Rząd zamierza bez rozgłosu i konsultacji zamykać szkoły polonijne finansowane z budżetu. Publiczne środki trafią do prywatnych i społecznych placówek na obczyźnie. Nauczyciele i rodzice czują się oszukani, bo wcześniej ministerstwa Spraw Zagranicznych i Edukacji zapowiadały konsultacje.
Projekt „uspołecznienia” polonijnych placówek oświatowych przygotowały resorty spraw zagranicznych oraz edukacji narodowej. Zakładał on rezygnację z finansowania przez budżet państwa polskich szkół działających najczęściej przy polskich placówkach dyplomatycznych.

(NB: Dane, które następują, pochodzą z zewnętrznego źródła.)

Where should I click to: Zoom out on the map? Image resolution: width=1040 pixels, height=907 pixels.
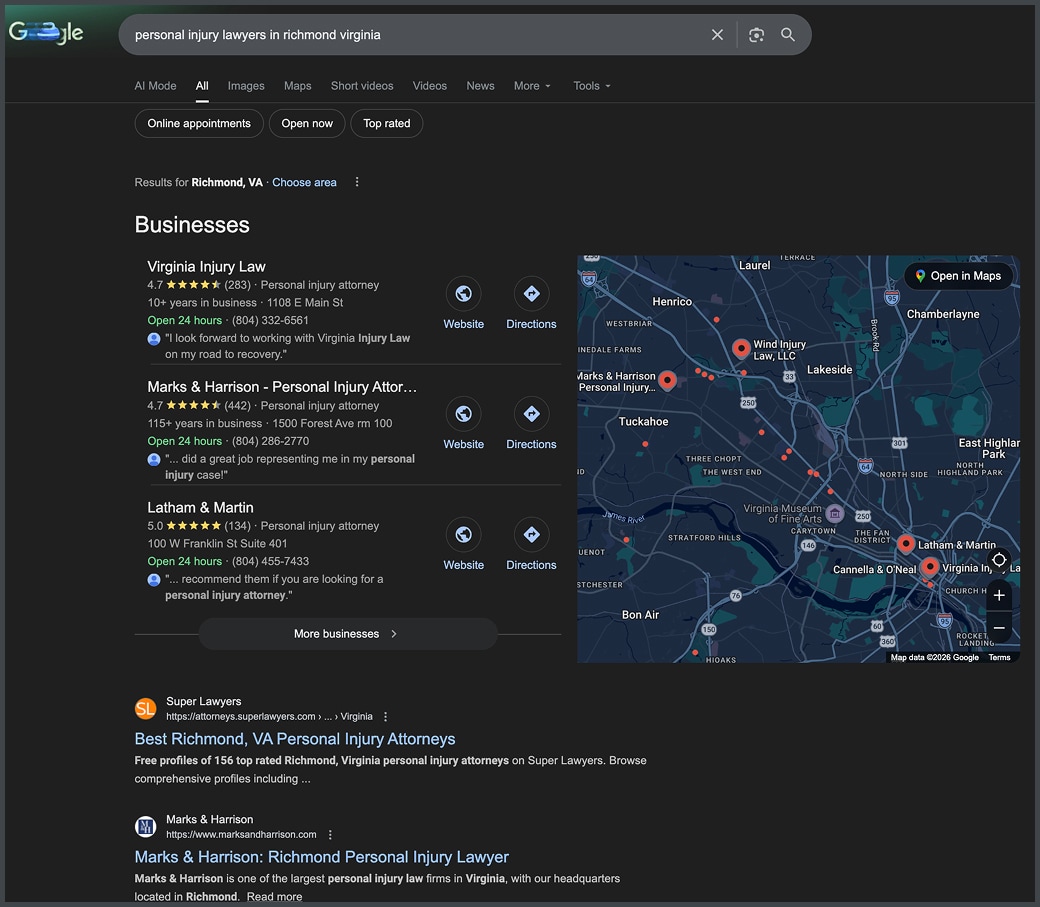click(998, 628)
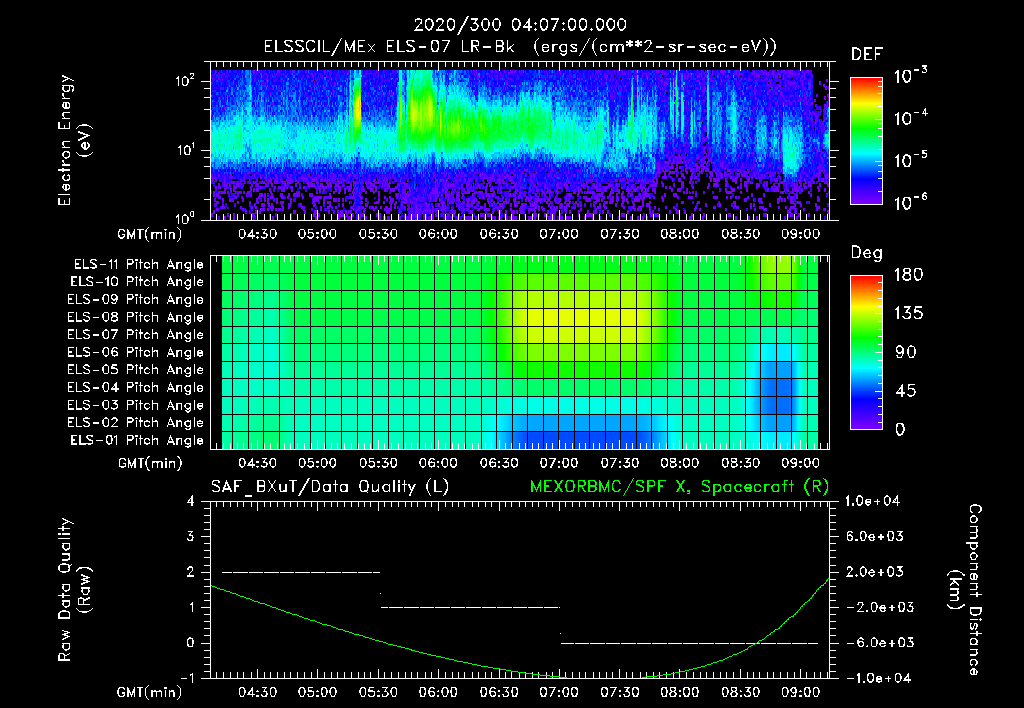Click the 07:30 tick on pitch angle axis
This screenshot has width=1024, height=708.
pos(619,463)
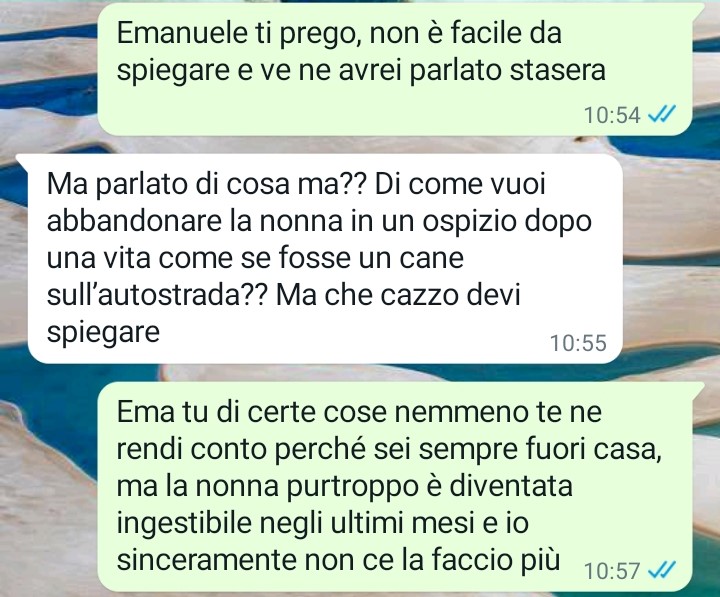Click the tail corner of the 10:57 green bubble
The image size is (720, 597).
coord(699,388)
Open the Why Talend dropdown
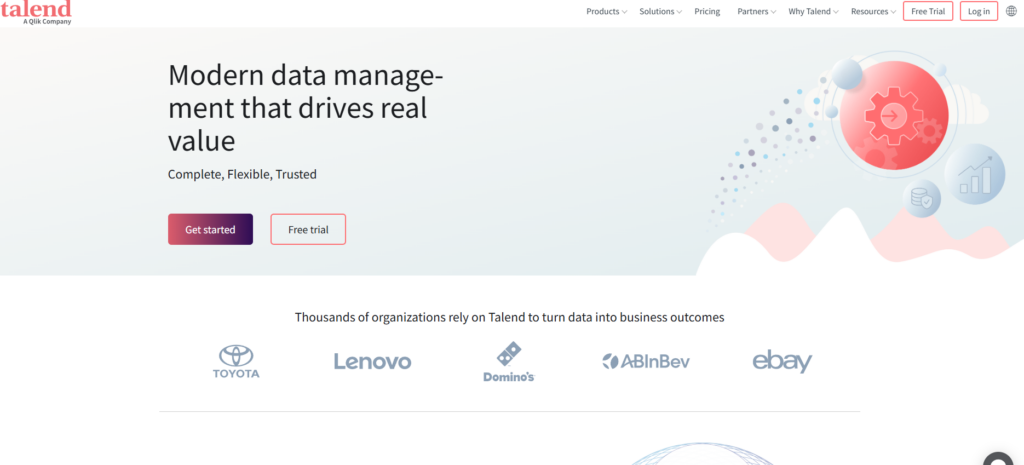The width and height of the screenshot is (1024, 465). click(813, 12)
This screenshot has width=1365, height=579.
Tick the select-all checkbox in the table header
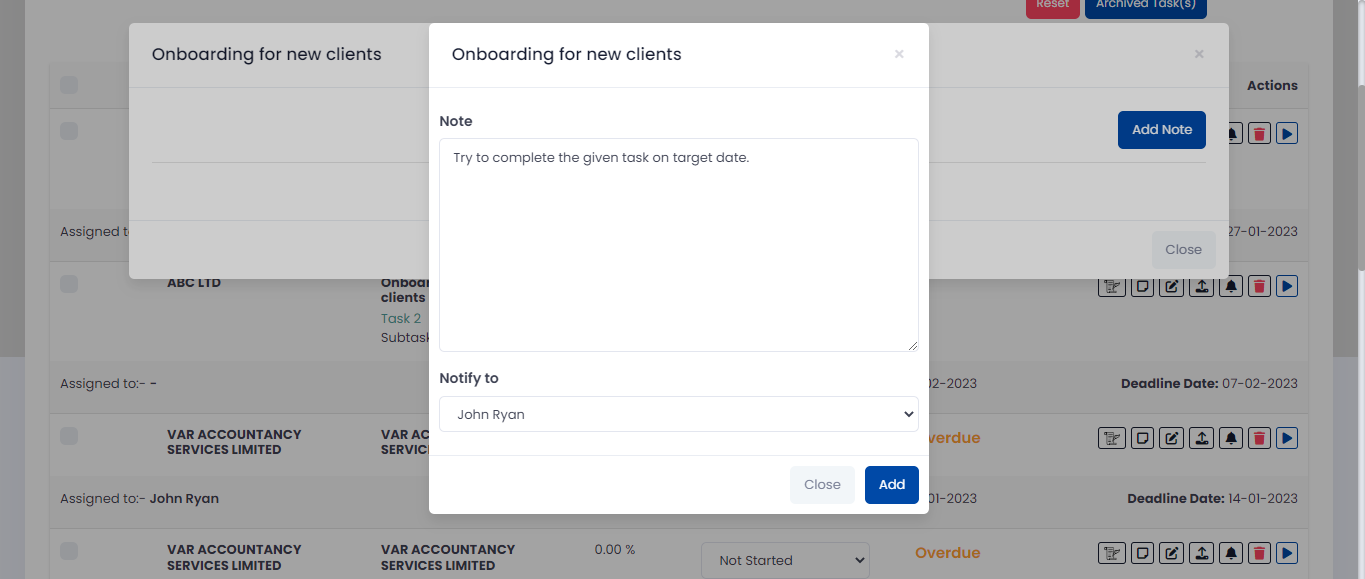(69, 85)
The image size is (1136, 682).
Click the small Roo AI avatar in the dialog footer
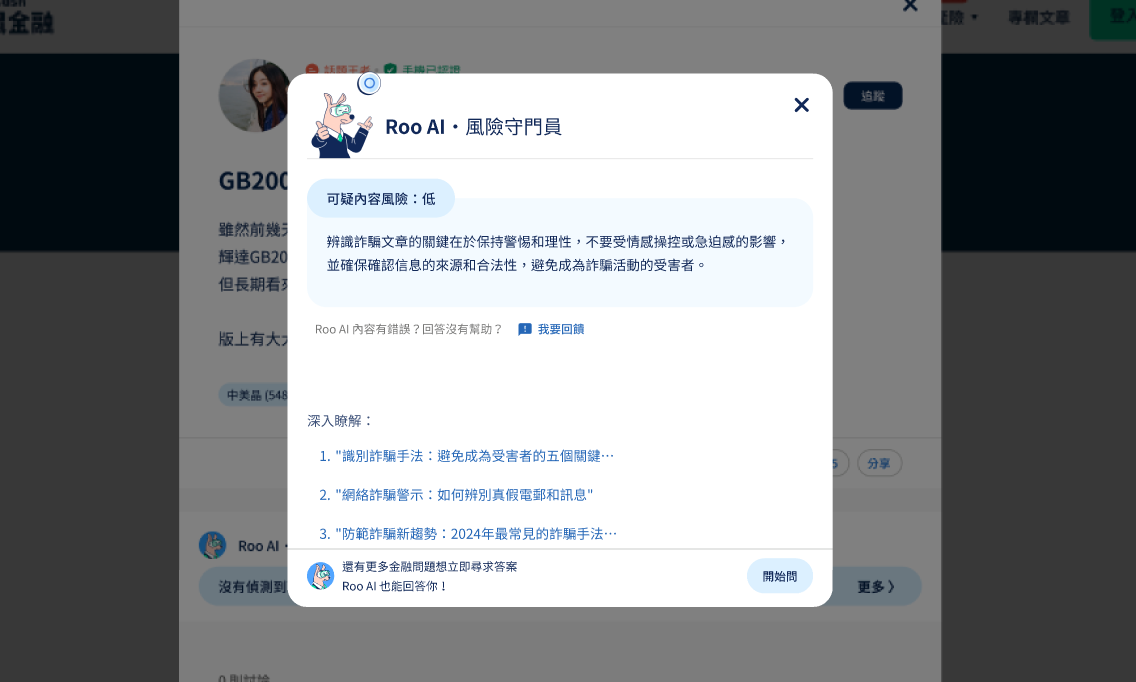pos(320,576)
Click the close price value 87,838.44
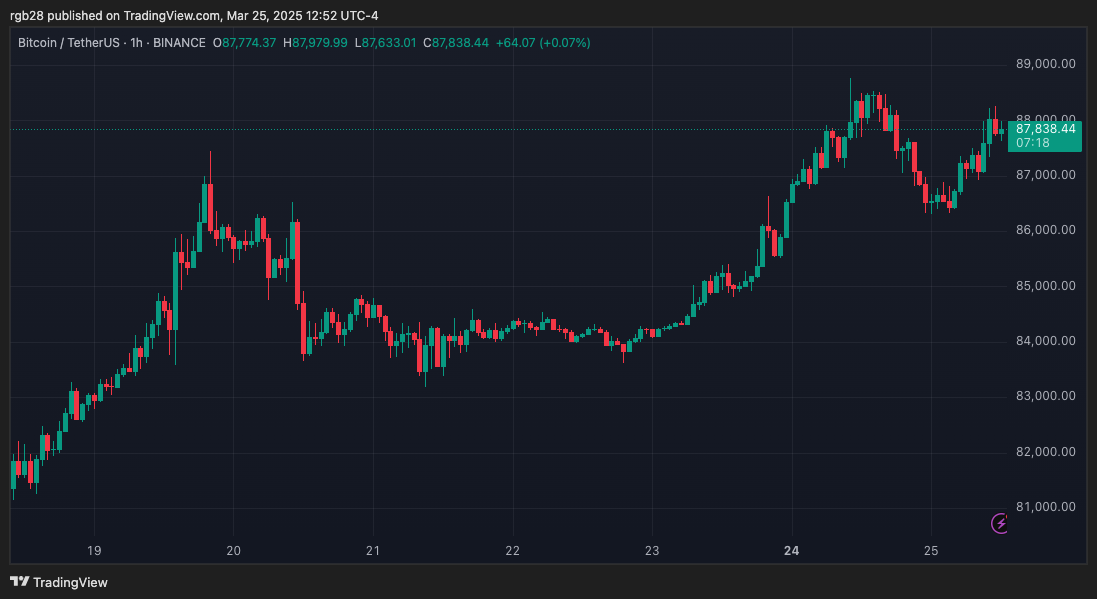The height and width of the screenshot is (599, 1097). (456, 43)
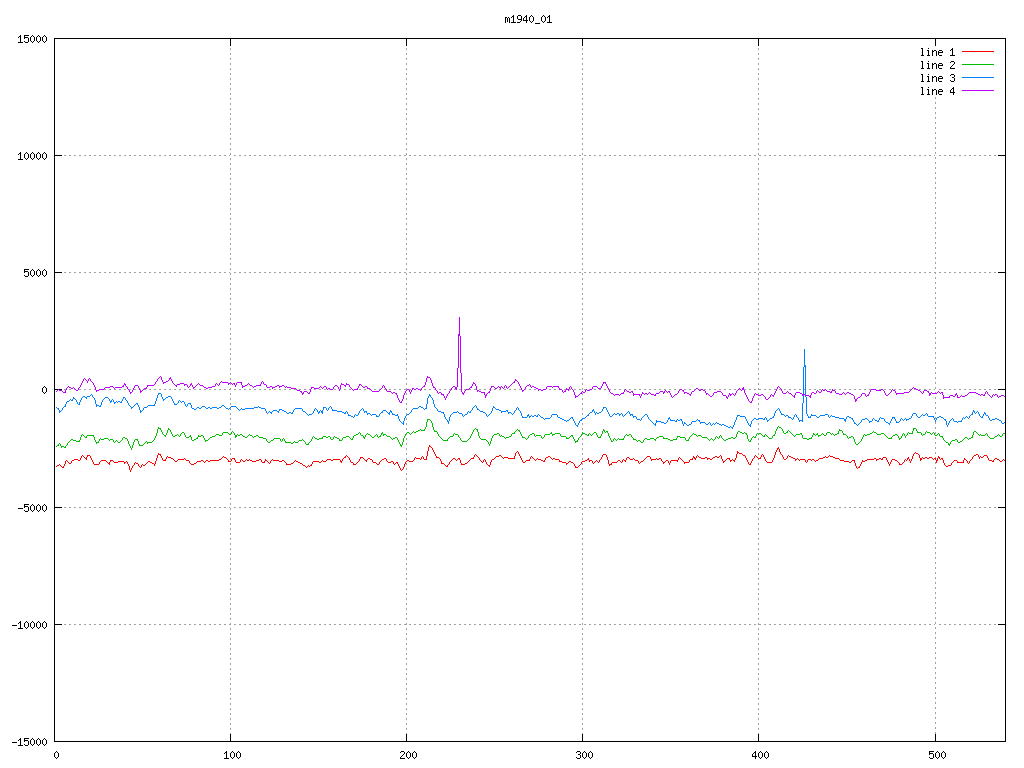Click the green line 2 legend sample

(978, 65)
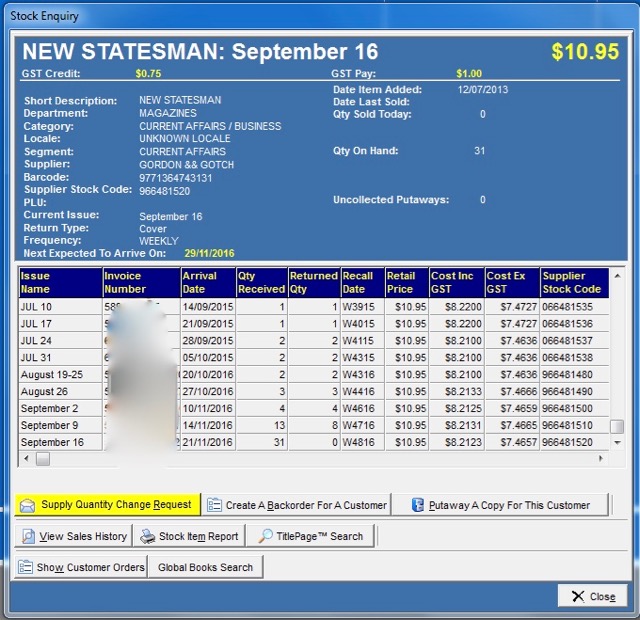Screen dimensions: 640x620
Task: Open View Sales History via its icon
Action: (x=27, y=536)
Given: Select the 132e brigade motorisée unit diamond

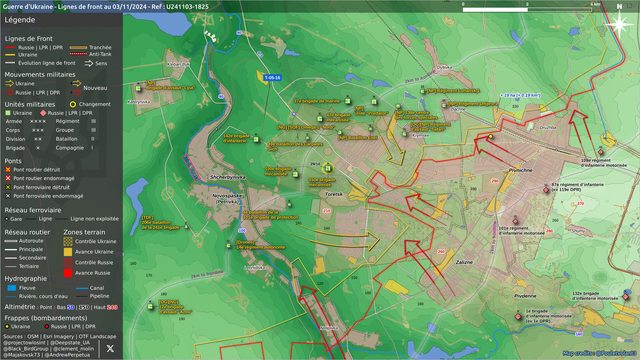Looking at the screenshot, I should [x=626, y=296].
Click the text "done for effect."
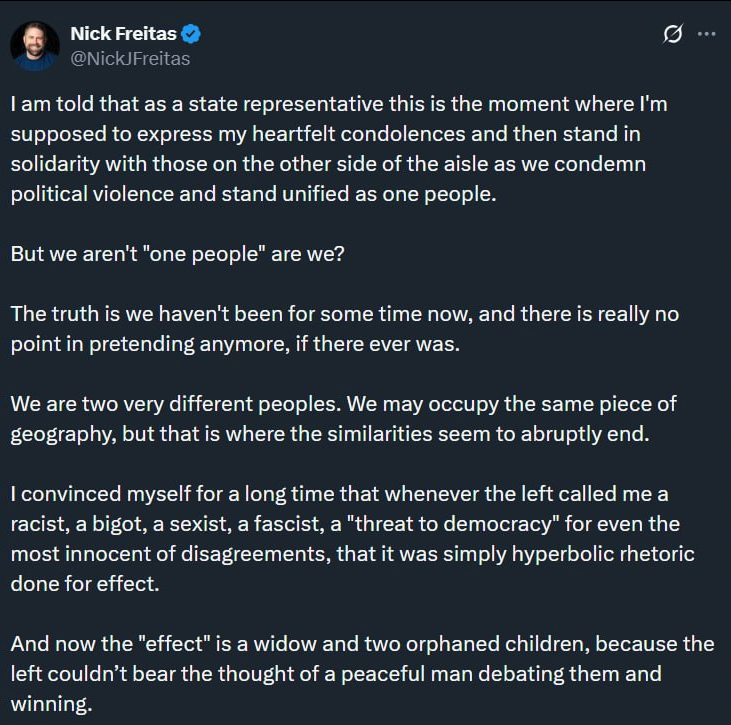The image size is (731, 725). [85, 584]

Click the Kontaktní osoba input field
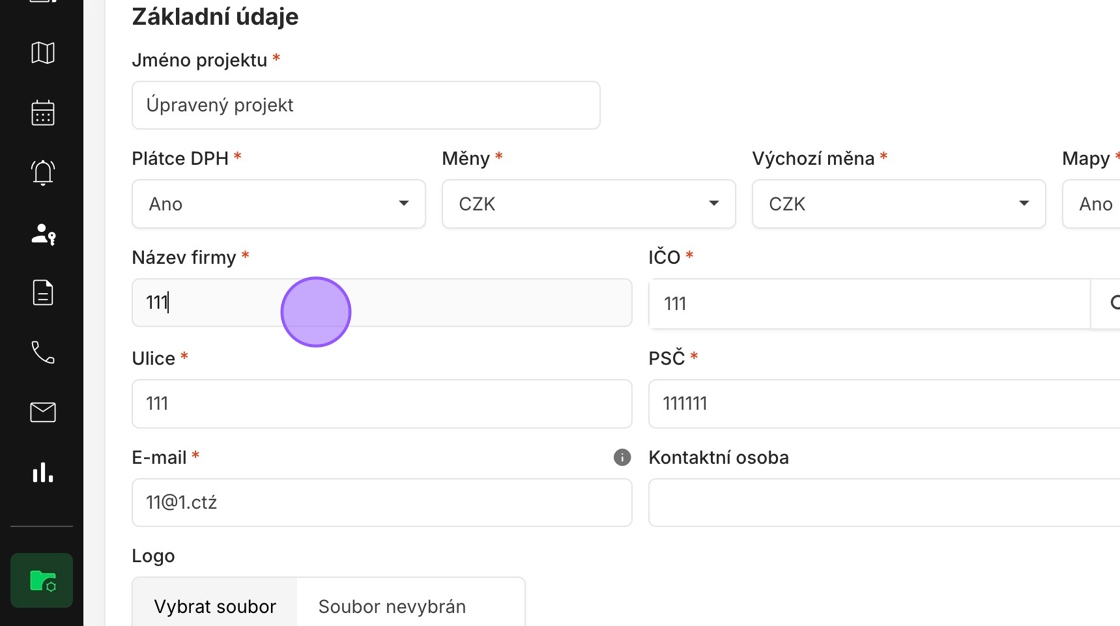coord(884,502)
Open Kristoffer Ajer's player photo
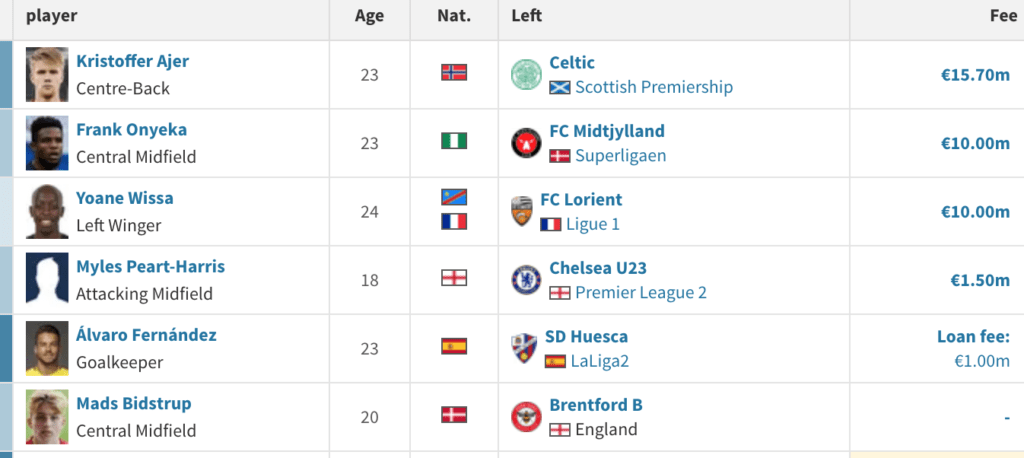The image size is (1024, 458). click(45, 75)
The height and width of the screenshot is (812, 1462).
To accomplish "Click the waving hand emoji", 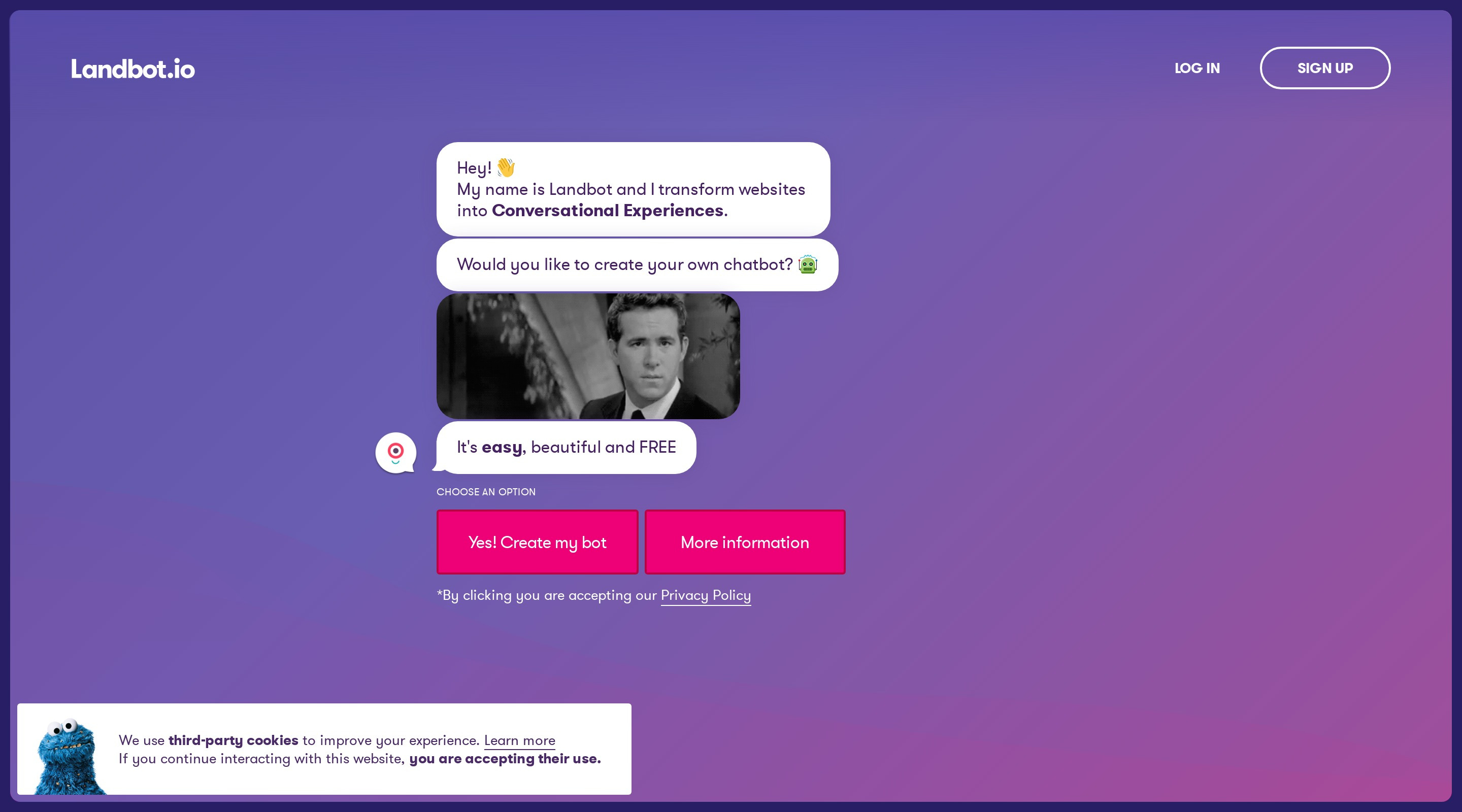I will point(506,167).
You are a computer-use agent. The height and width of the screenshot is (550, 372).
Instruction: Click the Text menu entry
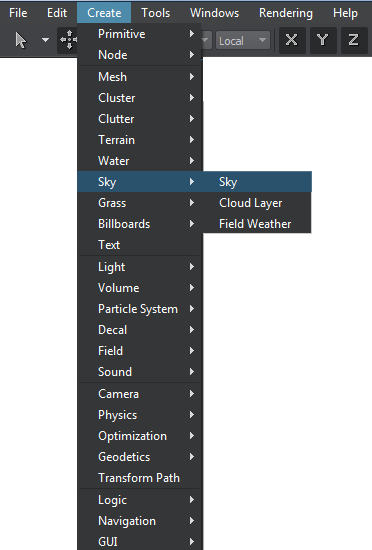coord(140,245)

W zamian za to środki budżetowe miałyby trafiać do szkół prywatnych i społecznych prowadzonych przez różne organizacje polonijne.
Polonijne szkoły publiczne, nazywane oficjalnie „szkolnymi punktami konsultacyjnymi”, musiałyby zostać przekształcone. –
Takie rozwiązanie to nie „uspołecznienie”, ale zwykła prywatyzacja – mówi poseł Artur Górski z sejmowej komisji łączności z Polakami za granicą.
Ponadto podkreśla, że
rezygnacja z finansowania polskich placówek edukacyjnych jest niezgodna z konstytucją. Ustawa zasadnicza zapewnia obywatelom dostęp do bezpłatnej edukacji. –
Dotyczy to także obywateli polskich, którzy wyjechali za granicę – wyjaśnia Górski.
Co na to MSZ?
„Przy obecnym poziomie środków budżetowych nie jest możliwe zapewnienie powszechnej, bezpłatnej edukacji zarówno w kraju, jak i za granicą” – odpowiada Górskiemu wiceminister spraw zagranicznych Janusz Cisek.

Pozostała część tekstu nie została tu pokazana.